Una
visione che nel nostro Appennino sta inesorabilmente svanendo
Gli
indirizzi del nuovo piano regionale forestale dell'Emilia-Romagna ci
costringono ad una sfilza di codici, sigle, allegati, acronimi...
Tutto
per sentirci ripetere i principi ecologici, paesaggistici, sociali,
idrogeologici, di crescita della biodiversità come rituale
obbligato.
In
realtà il succo del discorso finisce per essere tutto sulla legna da
ardere, sulla sua commercializzazione e sulle bioenergie, cioè la
combustione di cippato.
Gli
stanziamenti da parte della Regione, infatti, vanno solo lì.
Il
“riconoscimento dei servizi ecosistemici resi dalle foreste”

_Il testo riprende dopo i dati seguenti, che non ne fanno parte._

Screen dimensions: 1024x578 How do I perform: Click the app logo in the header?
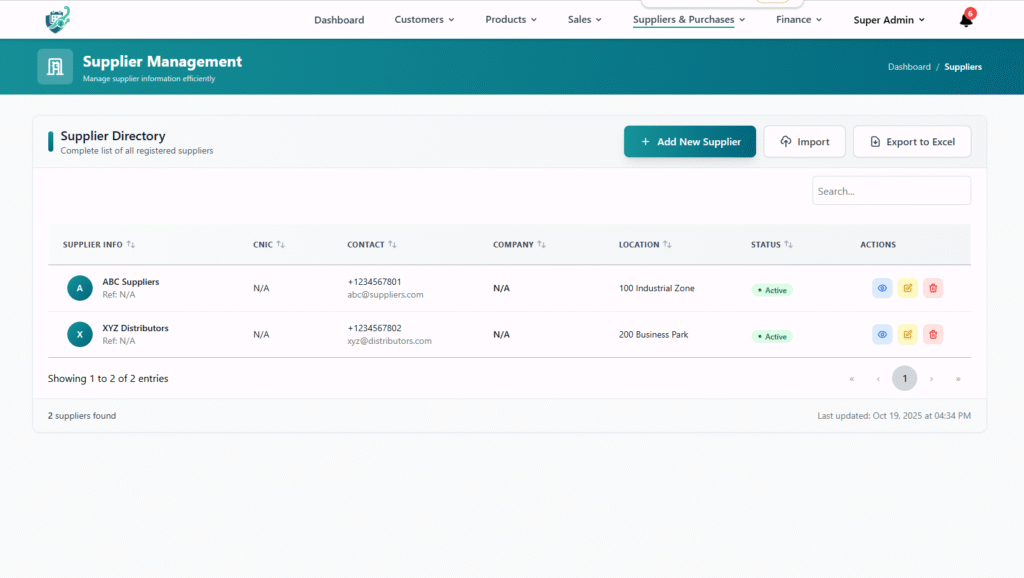[x=58, y=19]
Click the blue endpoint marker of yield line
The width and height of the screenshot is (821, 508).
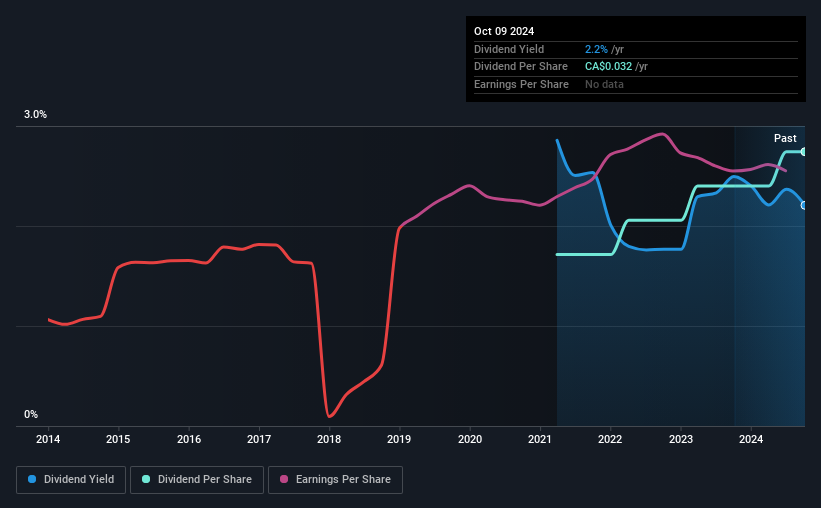click(x=803, y=205)
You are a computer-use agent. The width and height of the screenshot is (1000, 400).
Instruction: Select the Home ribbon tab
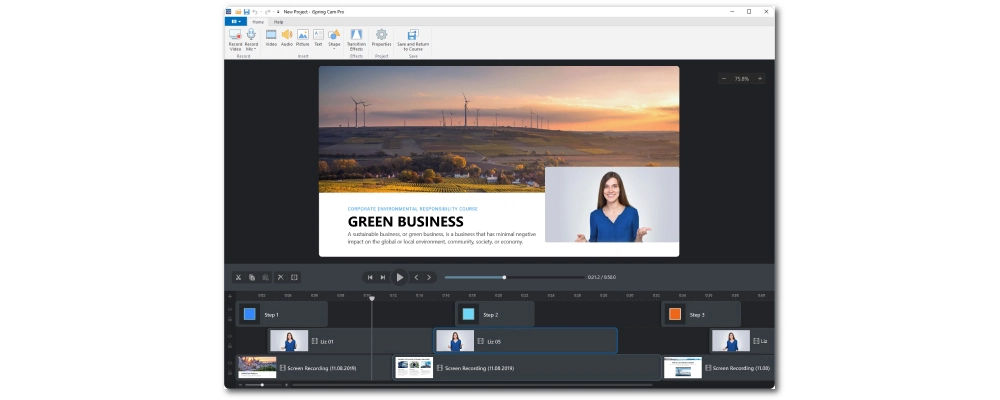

avrebbe davvero senso se fosse legato ad esempio a fenomeni come
l'allagamento della città per l'alluvione del Baganza, per spiegarne
le motivazioni e realizzare una seria prevenzione, che parte proprio
dal bosco e dalle sue capacità di trattenere le acque meteoriche.
I
“servizi ecosistemici” forniti dai boschi sono essenziali per
tutto il territorio.
Rappresentano
la salvaguardia della biodiversità di flora e fauna, la regimazione
e purificazione delle acque, il consolidamento del suolo, la
produzione di legname d’opera e di combustibile, la produzione di
eccellenze come i funghi, e funzionano come luogo di svago, di
ricreazione educativa ed estetica, e infine e soprattutto aiutano la
stabilizzazione climatica.
I
boschi, infatti, consentono di fissare nella biomassa vegetale
l’anidride carbonica atmosferica.
Una
tonnellata di CO2 viene sottratta da 18 metri cubi di biomassa
legnosa in piedi o all'impianto, come si dice.
Il
patrimonio boschivo o forestale svolge un’insostituibile funzione
di regolazione climatica che compensa le emissioni dovute all’uso
di combustibili fossili prodotti principalmente nelle zone
industrializzate di pianura.
Perché
dunque non porsi l'obiettivo che a questi “servizi naturali” sia
riconosciuto un corrispettivo economico che vada a vantaggio di chi
contribuisce al mantenimento dell’ecosistema, come sostiene da anni
dall'ingegner Massimo Silvestri?
Come
abbiamo visto, coloro che si occupano di foreste, stanno agendo
nell’ottica dell’uso delle biomasse forestali come materia da
bruciare in sostituzione dei combustibili fossili, mentre ciò che
importa sempre più per il nostro territorio è incrementare la
funzione di resilienza dei boschi nei confronti dei veleni della
pianura padana.
Ciò
che importa è la quantità di CO2 che viene stoccata nella biomassa,
non quella che viene bruciata.
Le
nostre foreste crescono mediamente di 4 metri cubi all'anno per ogni
ettaro boscato.
L'accrescimento
forestale quindi porta alla fissazione di sempre maggior CO2.
Una
volta certificate le risorse forestali perché non venderle come
titoli con asta pubblica, conservando intatto l'apparato boschivo
accresciuto?
La
Regione Piemonte ha dato notizia nel 2013 dei primi interventi di
gestione forestale che produrranno crediti tra i 30 e i 35 euro per
tonnellata di CO2 vantati dagli operatori forestali, corrispettivi di
debiti la cui compensazione viene richiesta, su base volontaria,
dagli operatori economici .
Tali
interventi verrebbero utilizzati per compensare le emissioni di
settori industriali “energeticamente intensivi” ed “obbligati”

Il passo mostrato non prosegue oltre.